> [YOUR ASSIGNMENT] Filter the listing below for "screenshot" and report every line that has it.

> [TASK MATERIAL]
►
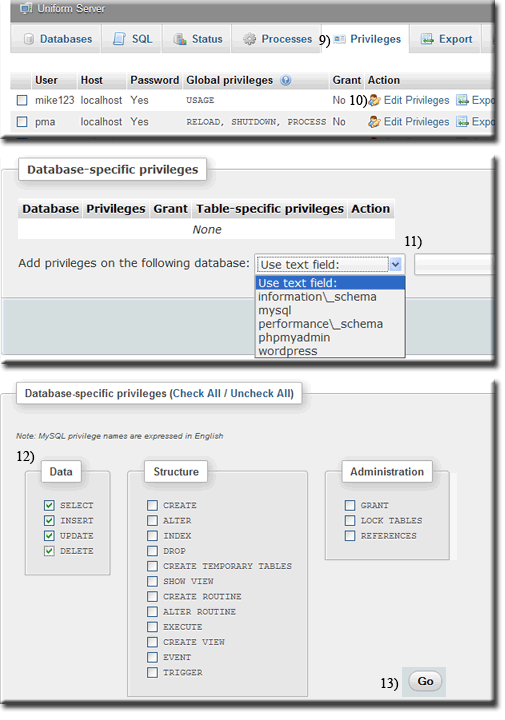505x720 pixels.
Task: Click Edit Privileges icon for mike123
Action: coord(375,100)
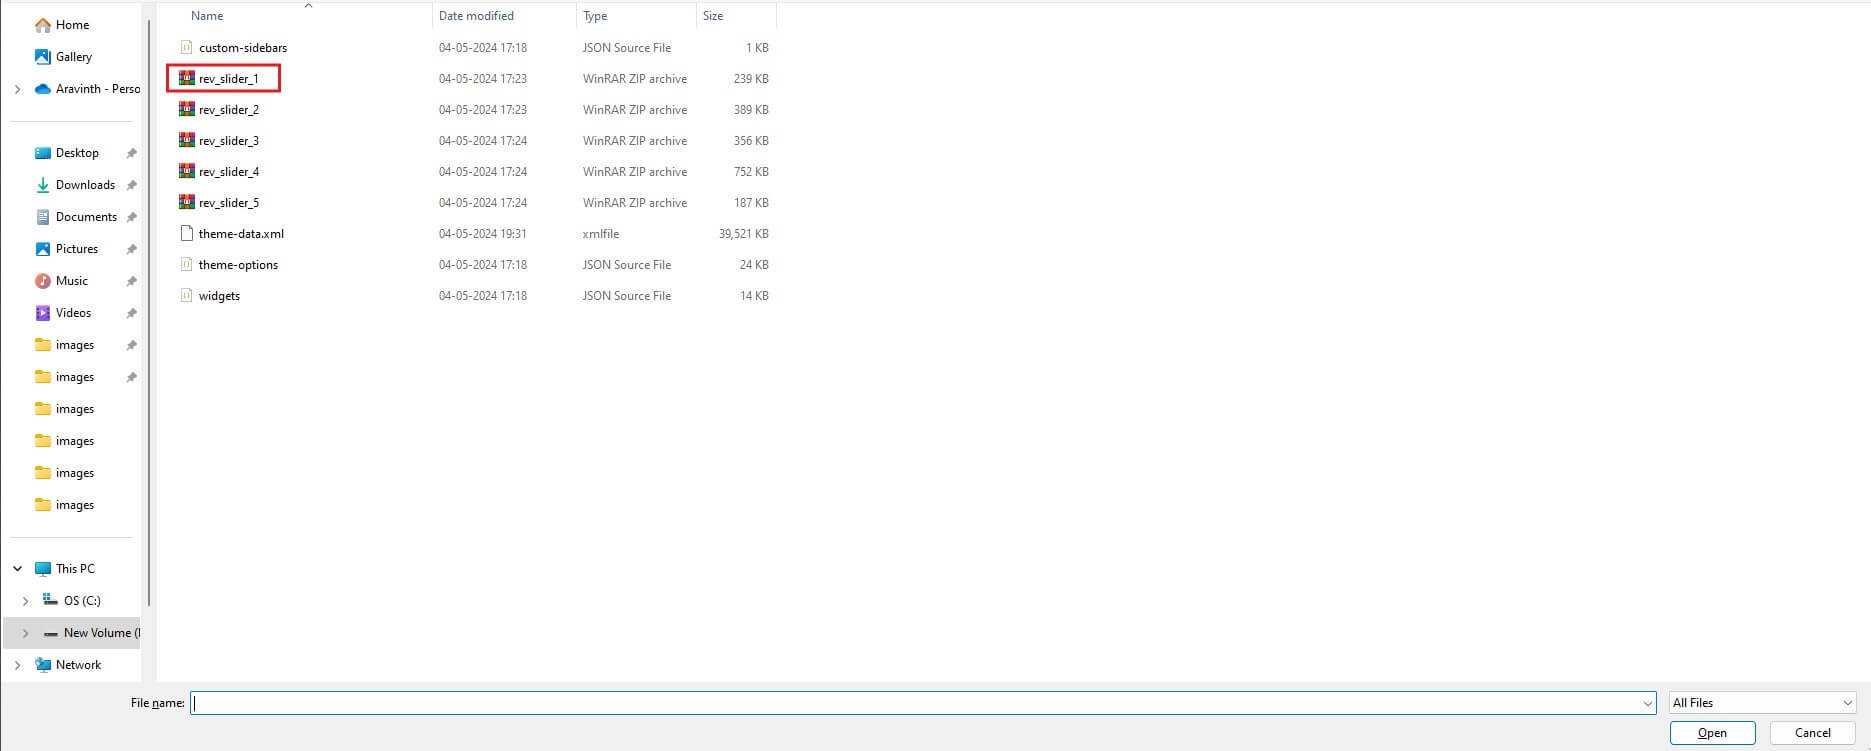Viewport: 1871px width, 751px height.
Task: Expand the OS (C:) drive node
Action: [26, 601]
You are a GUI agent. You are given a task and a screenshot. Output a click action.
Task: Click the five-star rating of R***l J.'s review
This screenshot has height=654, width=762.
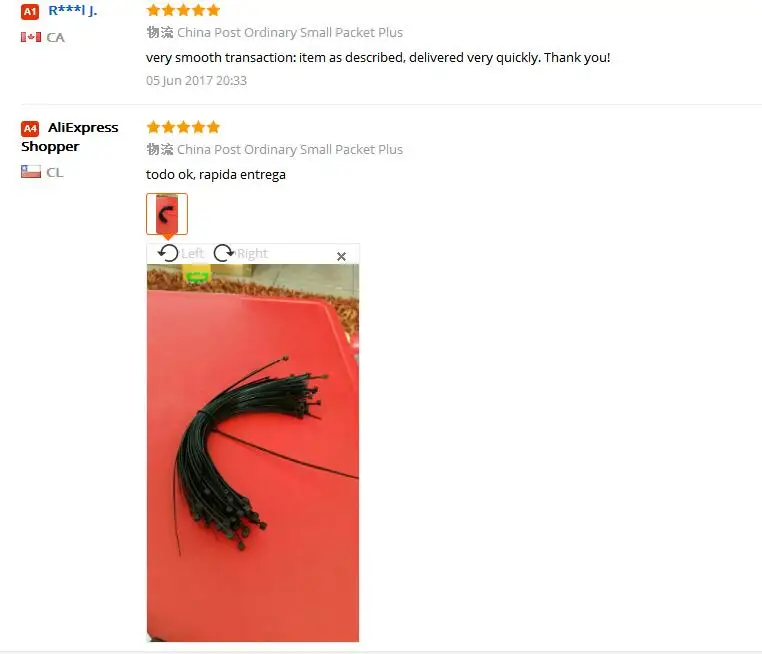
◄
> [RESPONSE FOR THIS EXERCISE]
You are a GUI agent. You are given a task and a screenshot. Output a click action.
This screenshot has height=654, width=762.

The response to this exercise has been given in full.